Week 9: Pre-Class Post

The chapter starts out with a quote from Gandhi saying that, “Only their insularity and unimaginativeness have made the English retain the English style [of dress] in India, even though they admit that it is most uncomfortable for this Indian climate. I venture to think that thoughtless imitation is no sign of progress. Nor is every reversion to old habits tantamount to accepting back the hand of time. Retracing a hasty erroneous step is surely a sign of progress.

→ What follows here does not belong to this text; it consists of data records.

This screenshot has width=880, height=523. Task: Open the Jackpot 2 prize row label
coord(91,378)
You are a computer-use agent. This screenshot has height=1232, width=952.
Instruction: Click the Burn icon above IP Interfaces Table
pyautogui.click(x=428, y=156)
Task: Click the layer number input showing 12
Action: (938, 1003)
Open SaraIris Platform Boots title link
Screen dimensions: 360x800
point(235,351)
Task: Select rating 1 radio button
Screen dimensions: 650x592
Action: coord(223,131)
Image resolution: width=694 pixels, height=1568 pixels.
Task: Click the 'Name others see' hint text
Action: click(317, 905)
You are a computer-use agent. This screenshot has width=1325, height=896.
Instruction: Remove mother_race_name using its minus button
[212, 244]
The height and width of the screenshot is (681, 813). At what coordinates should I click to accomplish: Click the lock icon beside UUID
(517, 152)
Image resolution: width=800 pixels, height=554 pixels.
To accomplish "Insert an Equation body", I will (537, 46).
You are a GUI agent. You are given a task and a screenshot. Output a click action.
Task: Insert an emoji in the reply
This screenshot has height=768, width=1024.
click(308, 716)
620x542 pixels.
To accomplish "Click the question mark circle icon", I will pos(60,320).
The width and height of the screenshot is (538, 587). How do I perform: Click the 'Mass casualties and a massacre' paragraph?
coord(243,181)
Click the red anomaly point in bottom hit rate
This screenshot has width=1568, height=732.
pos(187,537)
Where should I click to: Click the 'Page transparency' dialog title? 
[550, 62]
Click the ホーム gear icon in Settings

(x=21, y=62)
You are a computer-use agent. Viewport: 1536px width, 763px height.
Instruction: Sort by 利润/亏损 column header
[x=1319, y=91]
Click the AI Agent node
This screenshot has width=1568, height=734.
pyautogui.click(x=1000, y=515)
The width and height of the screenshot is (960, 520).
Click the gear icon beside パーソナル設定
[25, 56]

In class  we talked about how the Europeans felt a need to reinforce the “Europeanness” and how clothing was just one of the means to achieve that. That got me to think about the Indians whom have conformed to wearing European clothing to feel more accepted and become assimilated within European culture so that they can become seen as European as well. This assimilation of fashion is more than apparent still to this day. The one that comes most visibly to my mind is influence that European fashion has on the Asian fashion industry. However, the interesting thing is how there is no distinct line between the fashion and to whom it belongs. And it makes me ask the question, “Who’s imitating who?” The word FOB is not an unfamiliar term. Many people use this term loosely and it can be used for generally anything about an (particularly Asian) individual. One of the most common, however, is fashion. I hear people loosely throwing around phrases like, “She dresses fobby” all the time and after taking a glance at the girl, I’d agree. What is so different about Asian and American fashion? The basic individual pieces of clothing are the same: cardigans, T-shirts, tanks, skinny jeans, leggings, etc. It’s not only how they’re worn that seems to differentiate the two but also who the wearer is. The individual in the left is dressed similarly to the one in the right, but the response is most likely going to be different. But why? Lately, if you walk into an urban outfitters or forever 21, you see a lot oversized T-shirts, cardigans, leggings, skinny jeans, stripes, and plaid. According to the bloggers, these pieces of clothing add up to make a fobby outfit. If dressing like a FOB is so undesirable, why do these clothes exist here in the states?

I found some interesting definitions of fab fashion from a blog. One blogger posted, “in my opinion, it’s suspenders, converse, knee high socks, fedora hat, plaid shirts, oversized shirts, stripes.”

Another interesting description of FOBs:

Fob boys:
White t-shirt from Hanes (v-neck or crew – doesnt matter)
black pants
white socks
slippers (now theyre upgrading to Nikes!!)
Black plain hat
bangs with bleached tips on the side of their face
drivig Honda Civics or Acura Legends with loud fart cans
walk around saying “wassup my n*gga??” like its really cool and hip

Fob gurls:
Really REALLY tight jeans that reveal you have absolutely NO booty
Boot cut jeans so that you can showoff some cheap $5 heels that you got from the asian markets
wear make up that dont go together like some BRIGHT RED lipstick
Oh and some pale make up that will show your face is COMPLETELY whiter than your neck
Only hang around the boys listed above
and lastly, always have cigarettes ready in your Fucci purse to give to your fobby bf listed above”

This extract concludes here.